GENEVA (AP) - Roman Polanski returned to the Zurich Film Festival on Tuesday to accept the lifetime achievement award he was unable to pick up two years ago after being arrested for a decades-old sex-crime case.
The Polish-French director of “Rosemary’s Baby” was detained on arrival at Zurich airport in 2009 on charges of having sex with a 13-year-old girl in 1977. He spent months in prison and later house arrest, but successfully avoided extradition to the United States after the Swiss government declined to deport him.
Now able to travel unhindered to Switzerland, Polanski, 78, arrived at the festival hall on Tuesday to a standing ovation. He stood basking in the applause before taking his seat at a tribute ceremony.
Polanski then strode to the stage amid nearly a minute’s sustained clapping.
“What I can say. Better late than never,” he said, as the audience brook into laughter. “It’s a very moving moment for me.”
During the evening Polanski presented a documentary _ “Roman Polanski: A Film Memoir” _ detailing his side of the story.

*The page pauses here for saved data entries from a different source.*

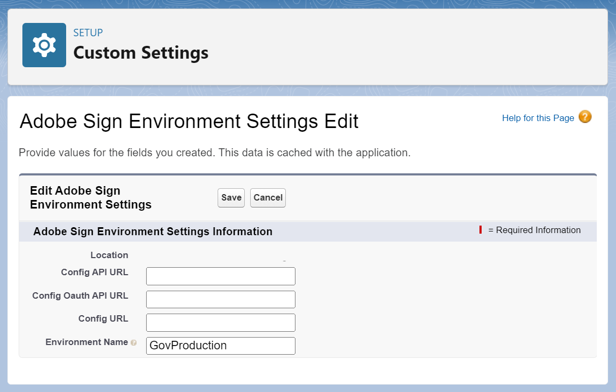
Task: Click the Custom Settings page heading
Action: coord(141,53)
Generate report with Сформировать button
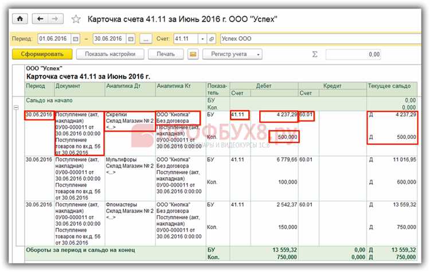 (42, 54)
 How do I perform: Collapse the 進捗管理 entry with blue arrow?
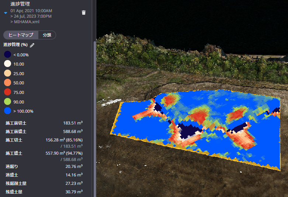(x=6, y=13)
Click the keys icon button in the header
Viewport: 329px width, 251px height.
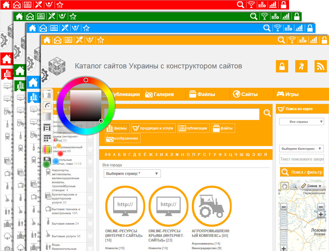point(301,66)
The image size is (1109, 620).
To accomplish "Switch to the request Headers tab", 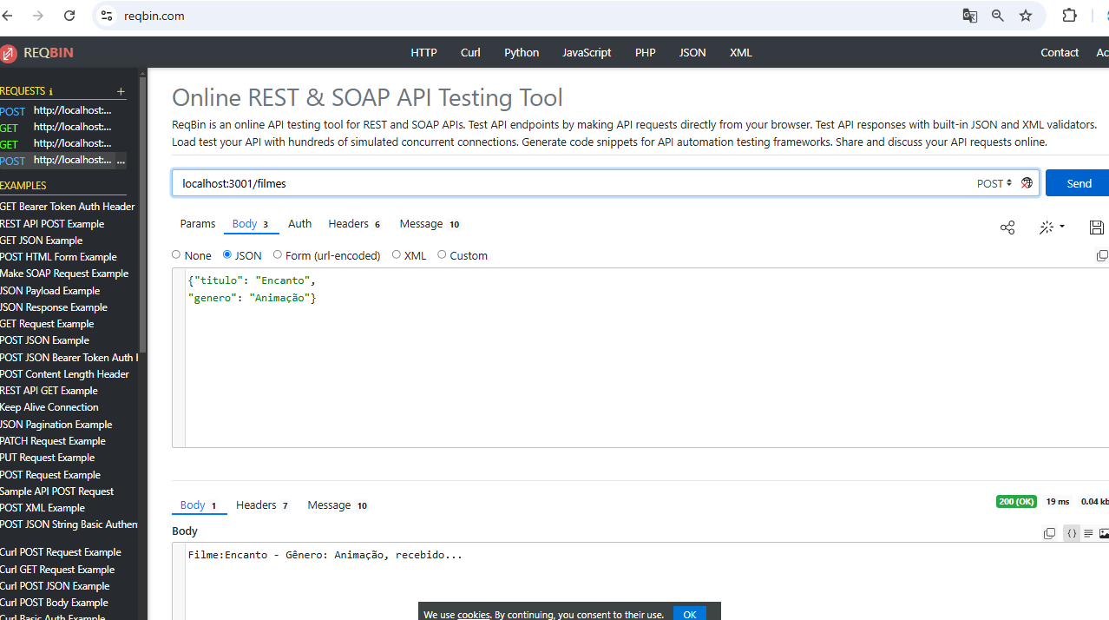I will pyautogui.click(x=353, y=224).
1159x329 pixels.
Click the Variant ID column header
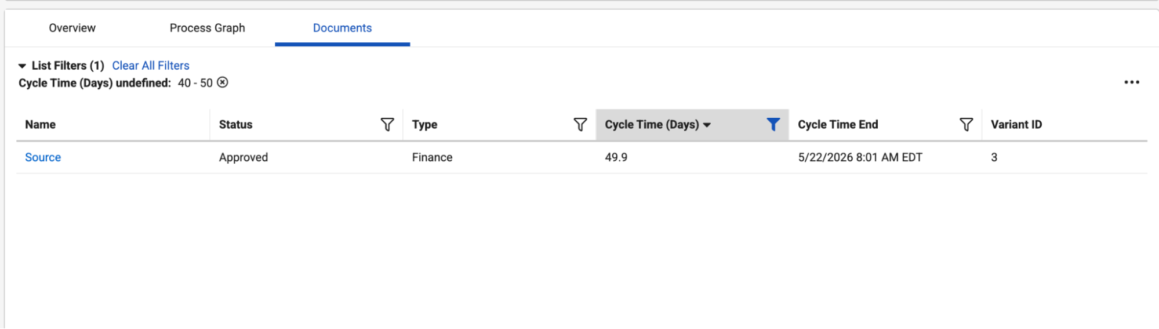pos(1016,124)
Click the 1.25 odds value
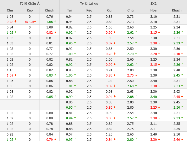Screen dimensions: 187x141 [109, 134]
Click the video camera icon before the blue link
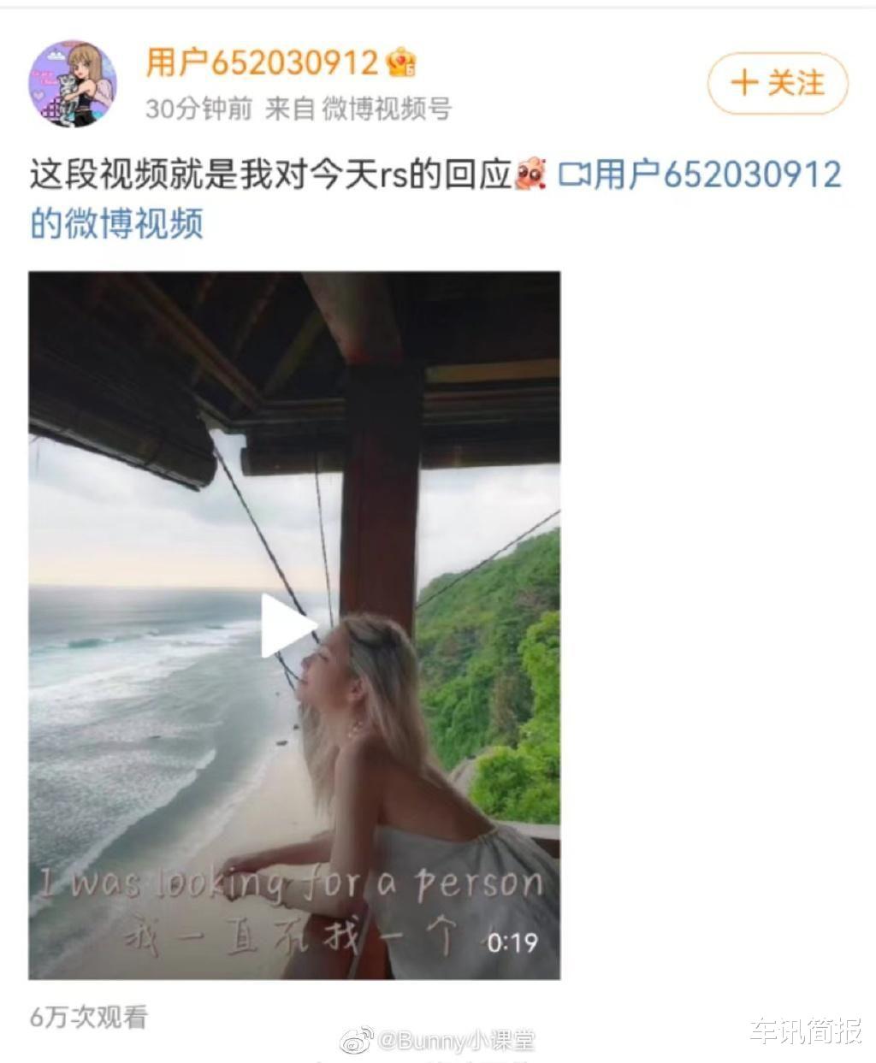Viewport: 876px width, 1063px height. point(574,174)
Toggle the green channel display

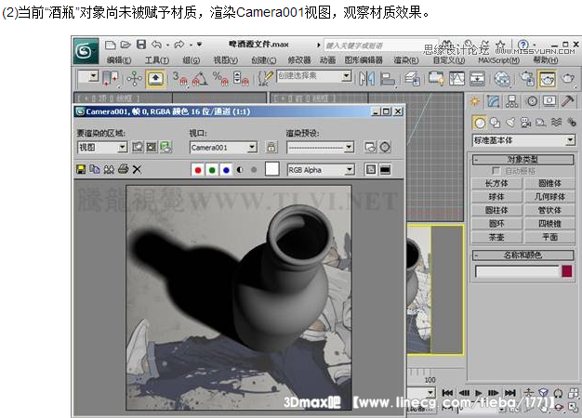click(212, 169)
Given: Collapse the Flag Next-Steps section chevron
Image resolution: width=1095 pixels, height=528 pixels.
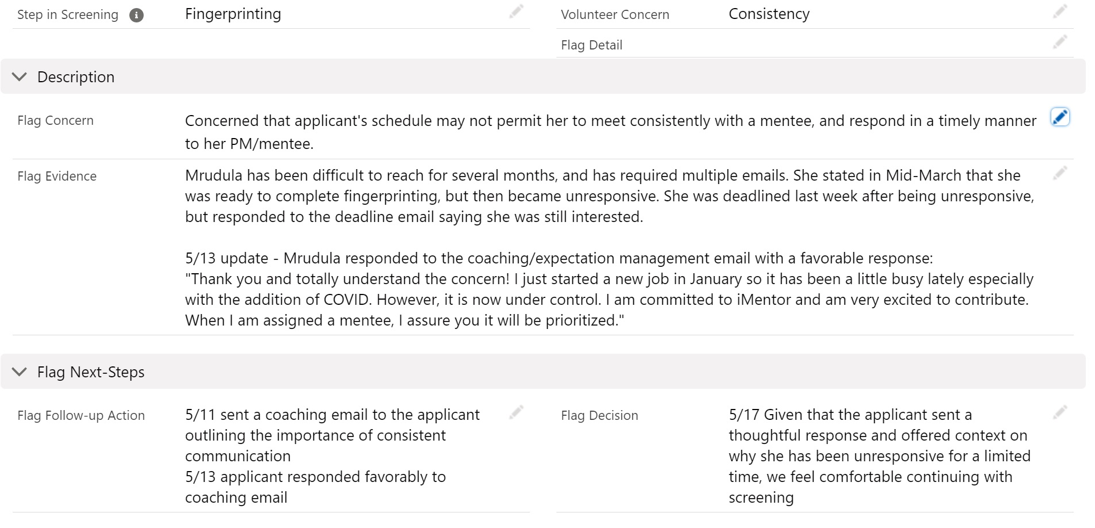Looking at the screenshot, I should click(x=20, y=372).
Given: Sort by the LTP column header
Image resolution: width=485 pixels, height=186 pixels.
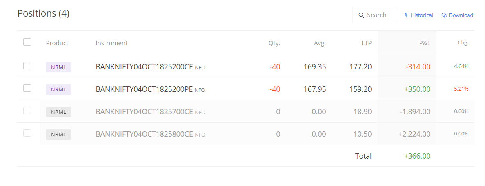Looking at the screenshot, I should (367, 43).
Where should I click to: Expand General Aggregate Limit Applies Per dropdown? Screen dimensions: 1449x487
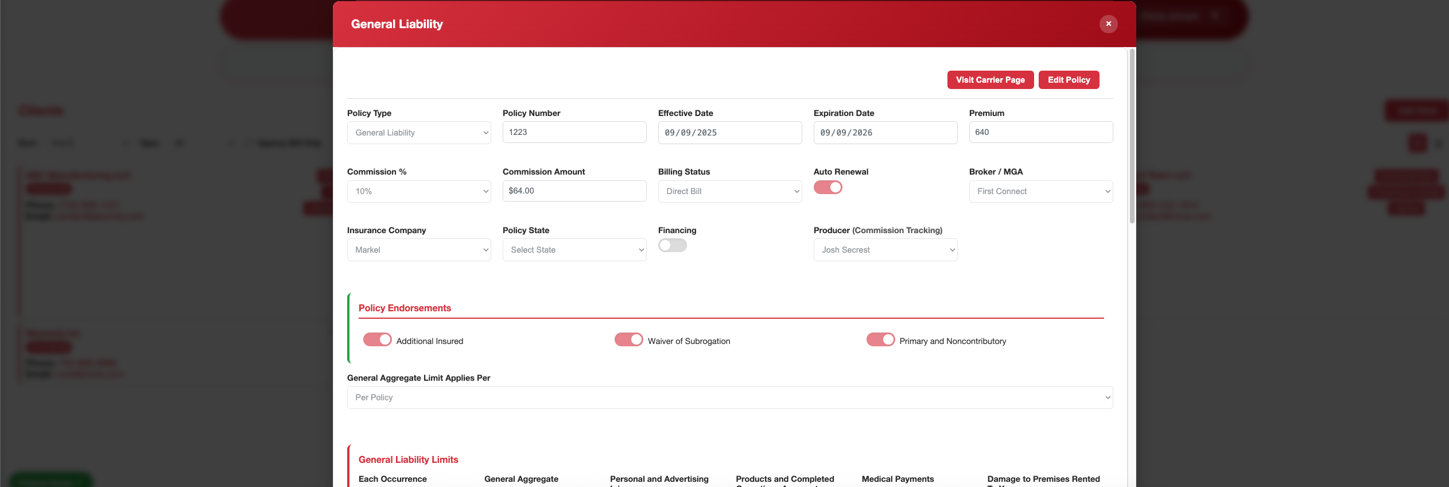pyautogui.click(x=729, y=397)
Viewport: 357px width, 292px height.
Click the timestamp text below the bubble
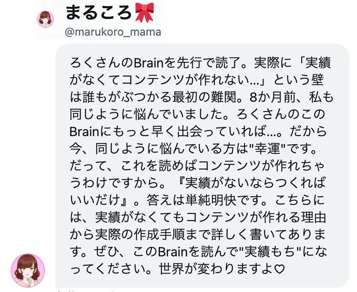(x=87, y=291)
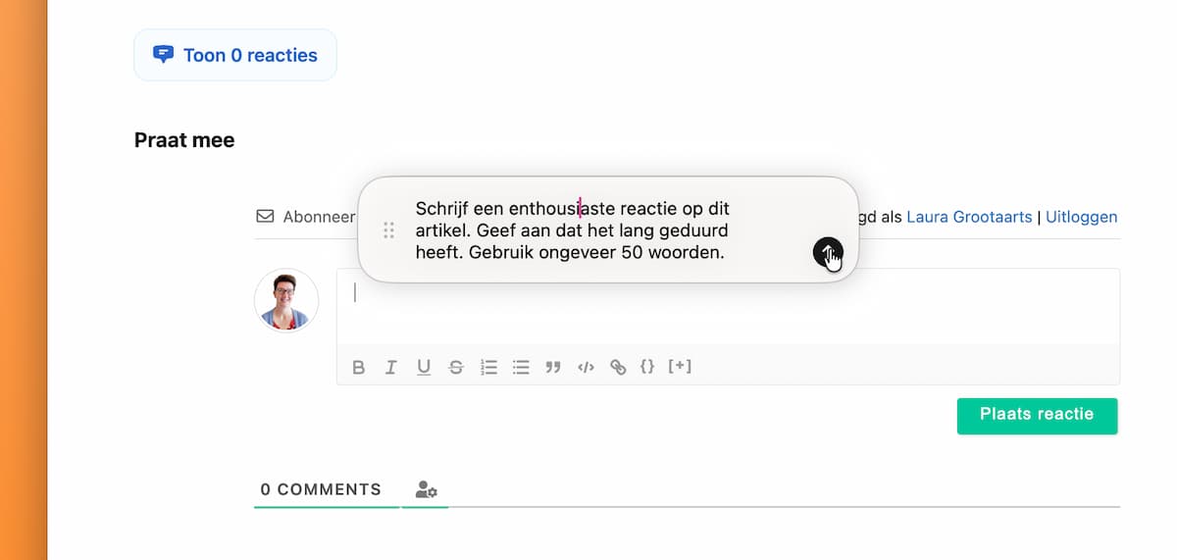Viewport: 1177px width, 560px height.
Task: Open the Laura Grootaarts profile link
Action: click(x=969, y=217)
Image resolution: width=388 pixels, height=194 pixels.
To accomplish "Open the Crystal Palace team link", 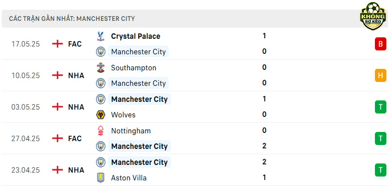I will [x=136, y=36].
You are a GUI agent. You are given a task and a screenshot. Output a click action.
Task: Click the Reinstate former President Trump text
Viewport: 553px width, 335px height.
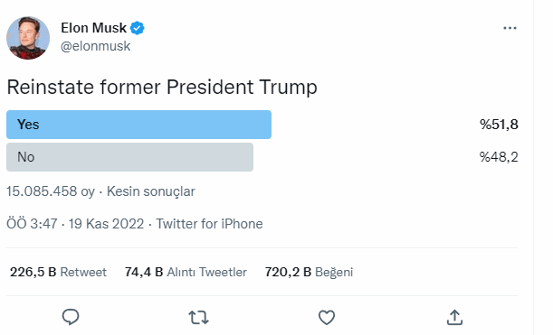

The film began with shots of the Swiss prison Polanski was incarcerated at, as well as photos of his chalet in Gstaad in the Swiss Alps.
The documentary uses footage of World War II and the Nazi invasion of Poland interspersed with film from “The Pianist,” while Polanski recounts a wide variety of memories _ such as seeing a woman shot in the back by a Nazi, being reunited with his father, running from a Nazi soldier shooting at him, and seeing the Warsaw wall being built.
Polanski talks about his mother’s death, the pain of his father remarrying another woman, and their visit to him in Gstaad where his father cried upon hearing music that reminded him of children being loaded into train barracks to be exterminated.
“It was an Apocalyptic, surrealistic vision,” Polanski recalled of the moment.
Polanski said he watched films so he could read subtitles: “I started really learning to read in the cinema,” he said.
Over 45,000 visitors are expected to attend the seventh installment of the festival in Switzerland’s biggest city that includes ten world premieres and runs through Oct. 2.